**TASK TO CARRY OUT:**
Exactly as they appear below, repeat the lines from the one with "Task: Select the NCD1206R1 name cell" through the one with "Click the 0.0 label on the left axis". Drop every picture.

(Records from a collection)
————————

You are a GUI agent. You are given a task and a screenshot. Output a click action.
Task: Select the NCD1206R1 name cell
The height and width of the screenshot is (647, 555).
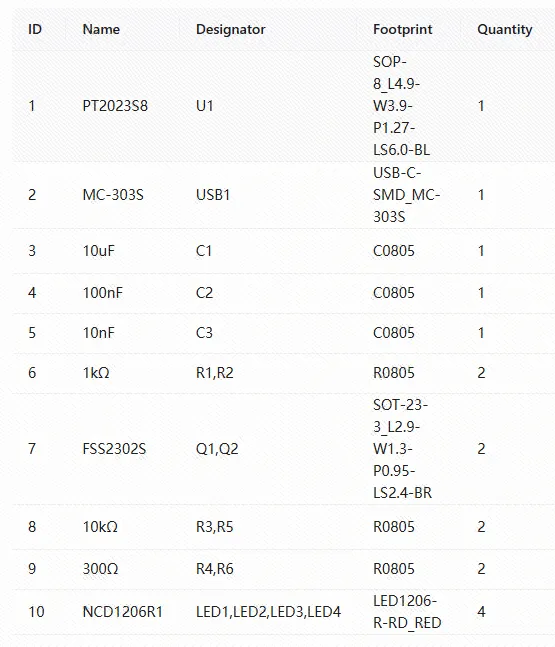click(x=123, y=612)
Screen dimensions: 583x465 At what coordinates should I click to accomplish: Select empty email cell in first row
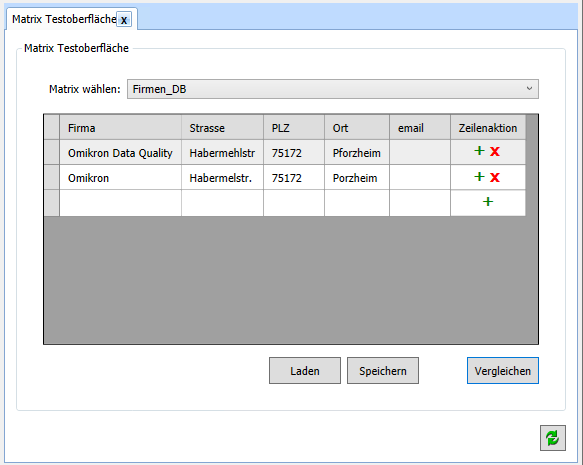point(420,153)
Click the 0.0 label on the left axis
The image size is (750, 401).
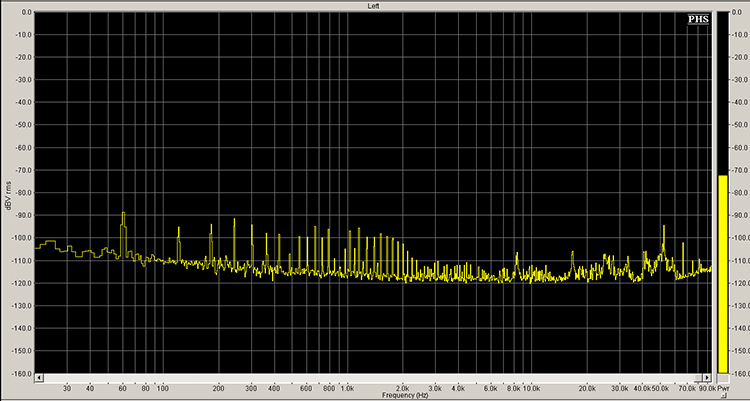24,13
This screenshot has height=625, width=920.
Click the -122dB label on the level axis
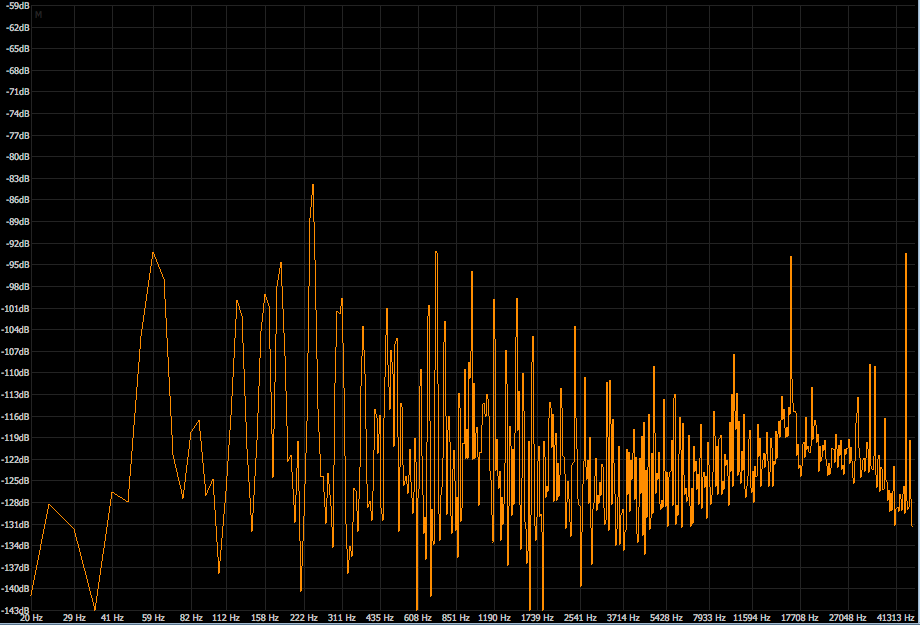(x=17, y=459)
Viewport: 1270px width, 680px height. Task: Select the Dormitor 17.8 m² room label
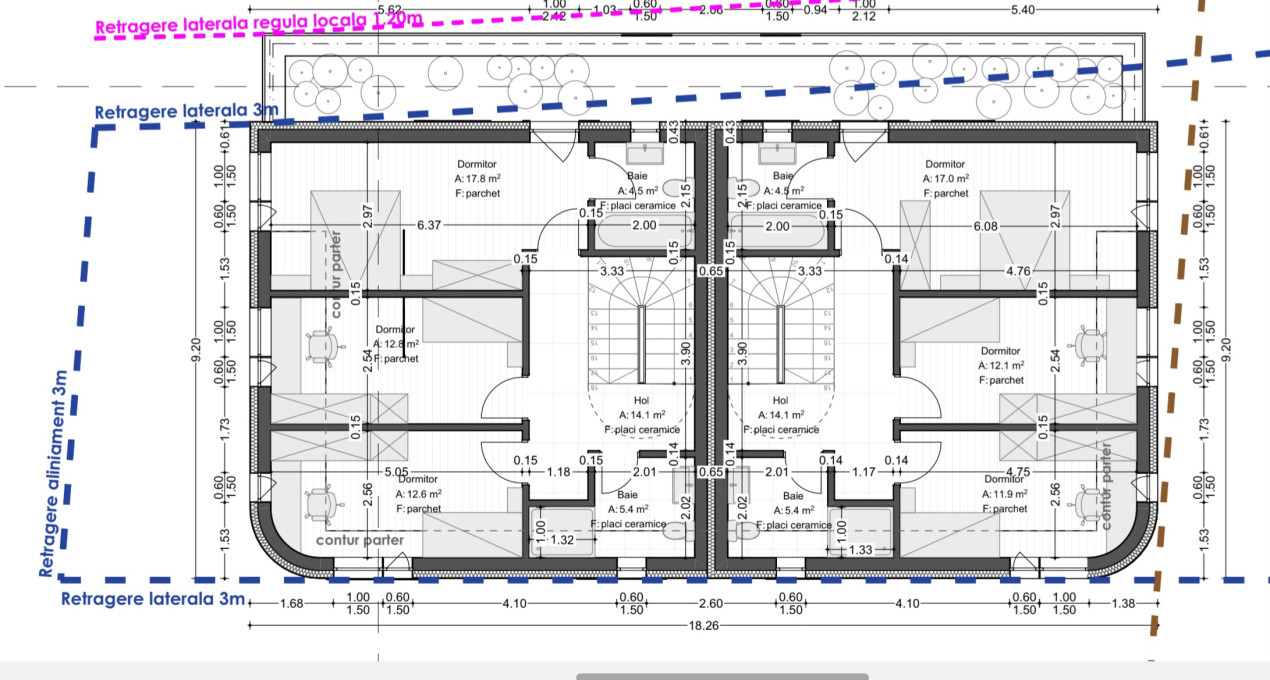tap(477, 178)
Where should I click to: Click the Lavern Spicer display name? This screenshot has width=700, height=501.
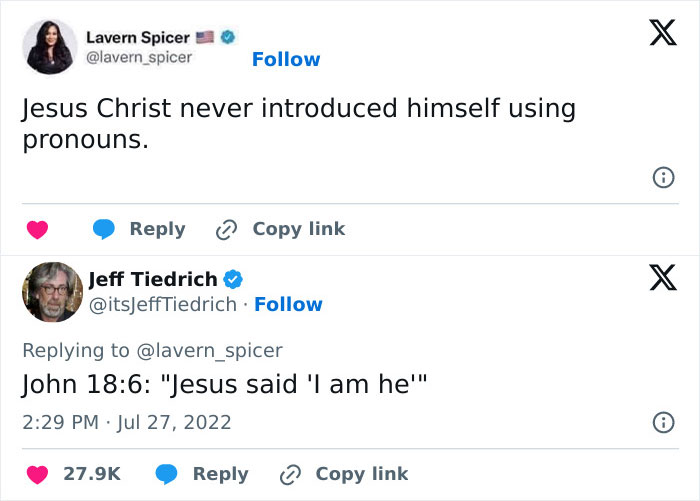144,37
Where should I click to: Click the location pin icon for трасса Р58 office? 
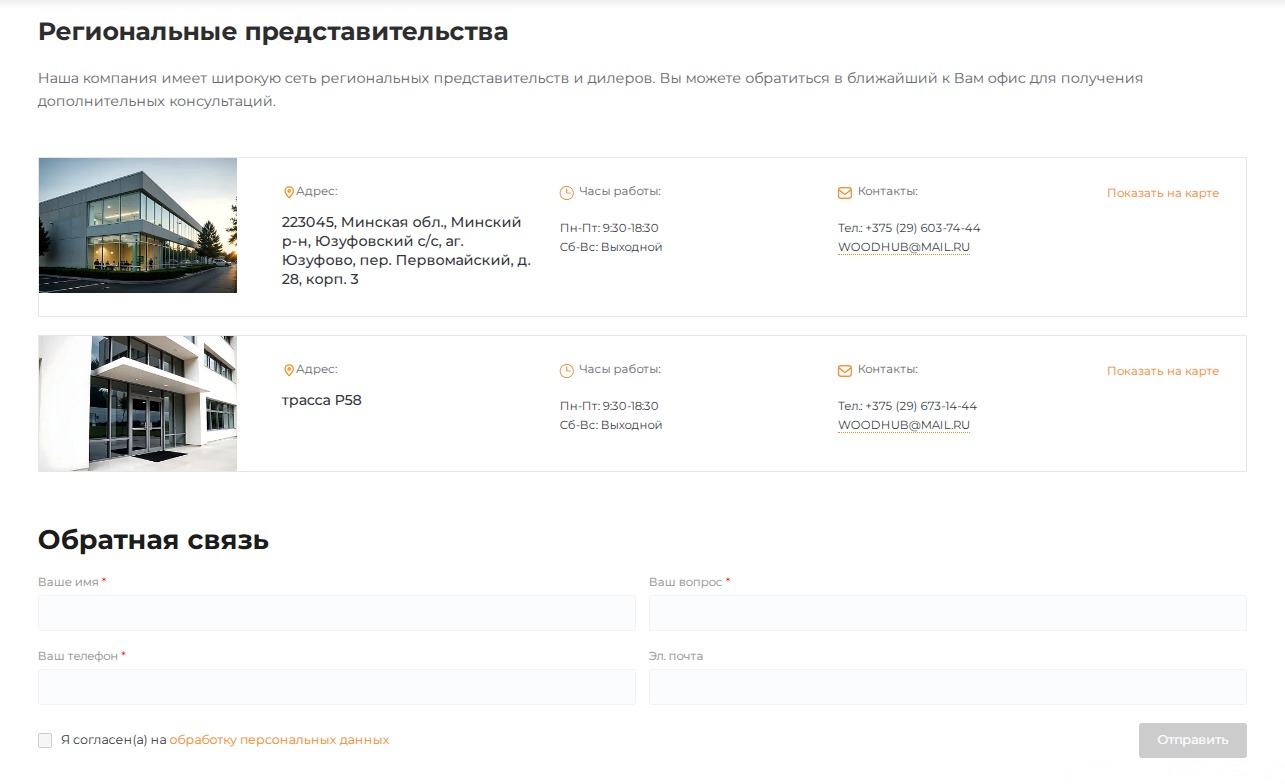point(290,369)
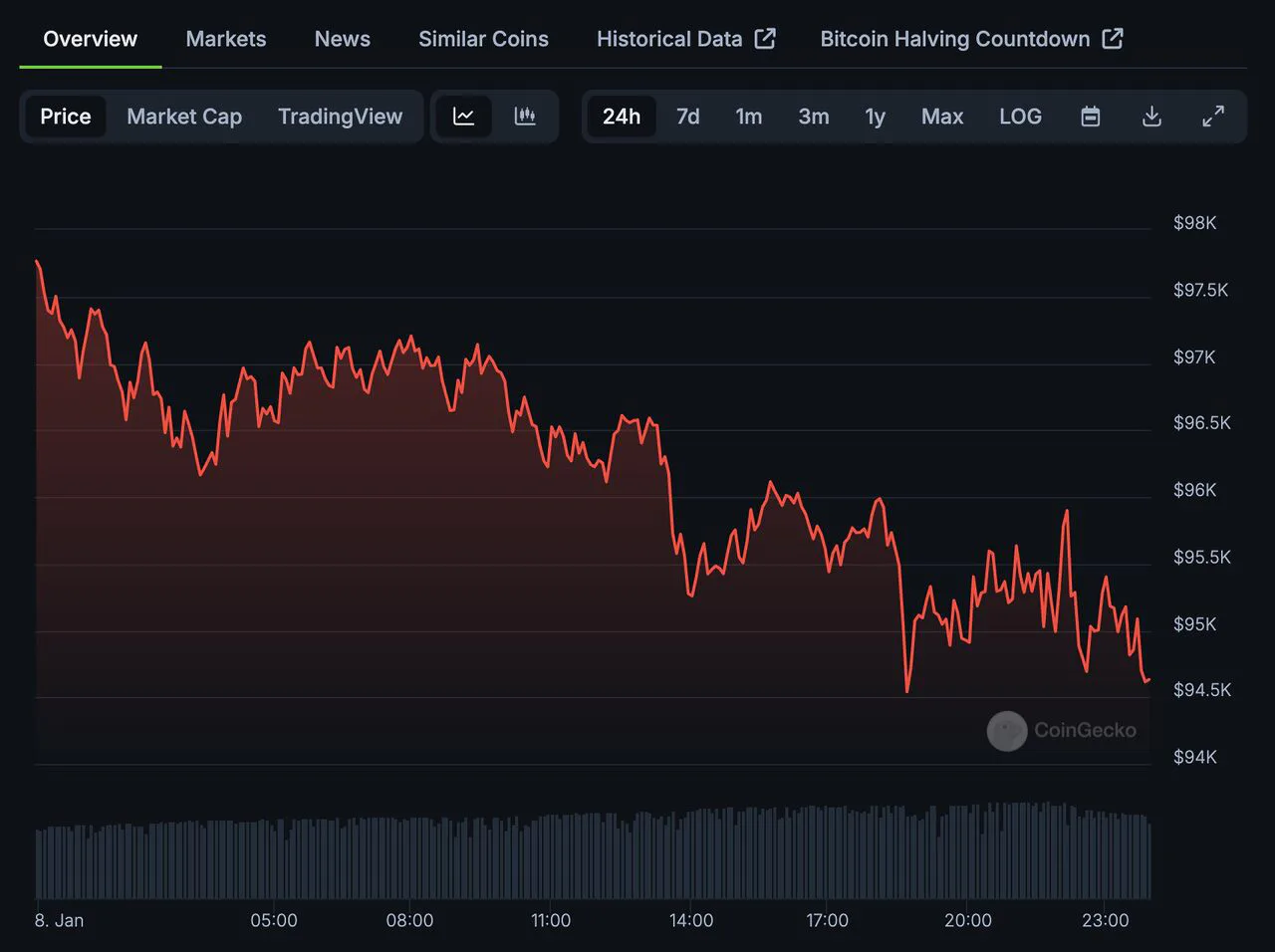Select the Price chart mode
1275x952 pixels.
point(66,117)
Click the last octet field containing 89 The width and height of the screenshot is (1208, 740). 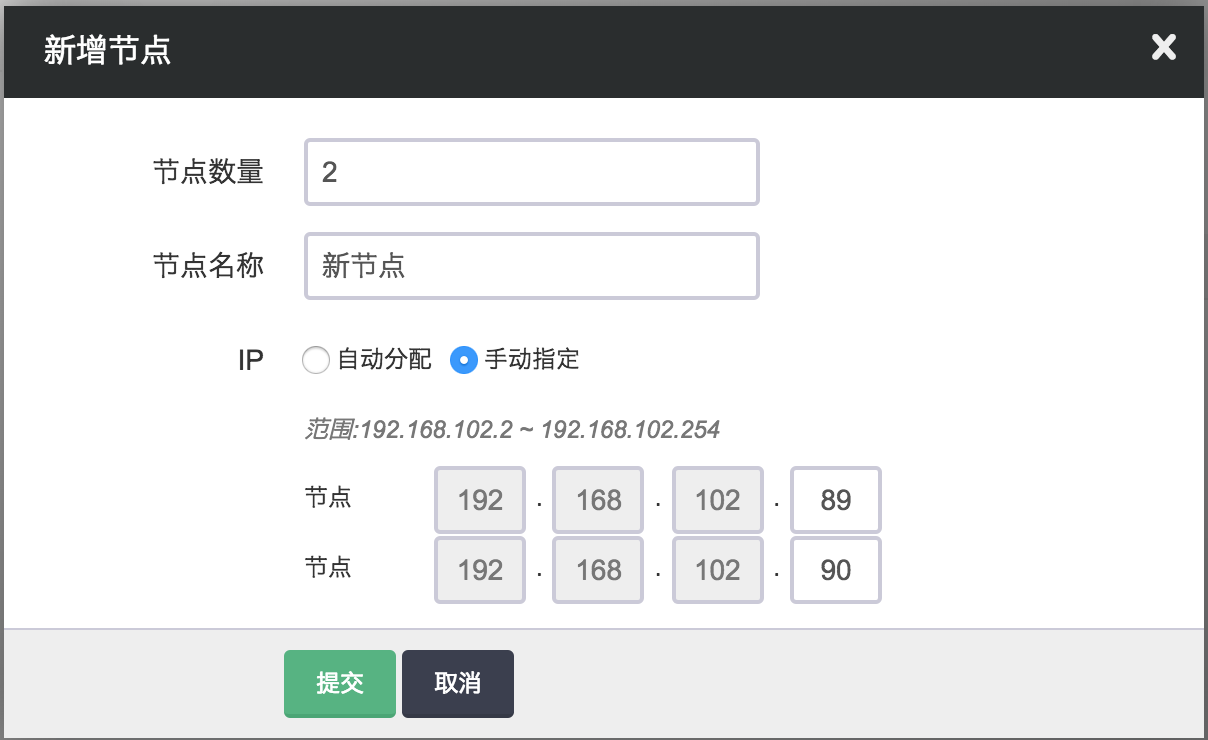835,500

————————

**RESPONSE TO THE TASK:**
Task: Select the NCD1206R1 name cell
The height and width of the screenshot is (647, 555).
click(x=123, y=612)
Screen dimensions: 583x465 At what coordinates should I click to accomplish: Select empty email cell in first row
point(420,153)
Click the 0.0 label on the left axis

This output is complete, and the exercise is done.